Collected data:

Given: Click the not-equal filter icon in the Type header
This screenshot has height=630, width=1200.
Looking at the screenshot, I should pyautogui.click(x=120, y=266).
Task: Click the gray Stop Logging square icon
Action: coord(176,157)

Exercise description:
Set the entries above down again, each one exactly as written.

Task response:
Given: Click the not-equal filter icon in the Type header
This screenshot has height=630, width=1200.
Looking at the screenshot, I should pyautogui.click(x=120, y=266).
Task: Click the gray Stop Logging square icon
Action: coord(176,157)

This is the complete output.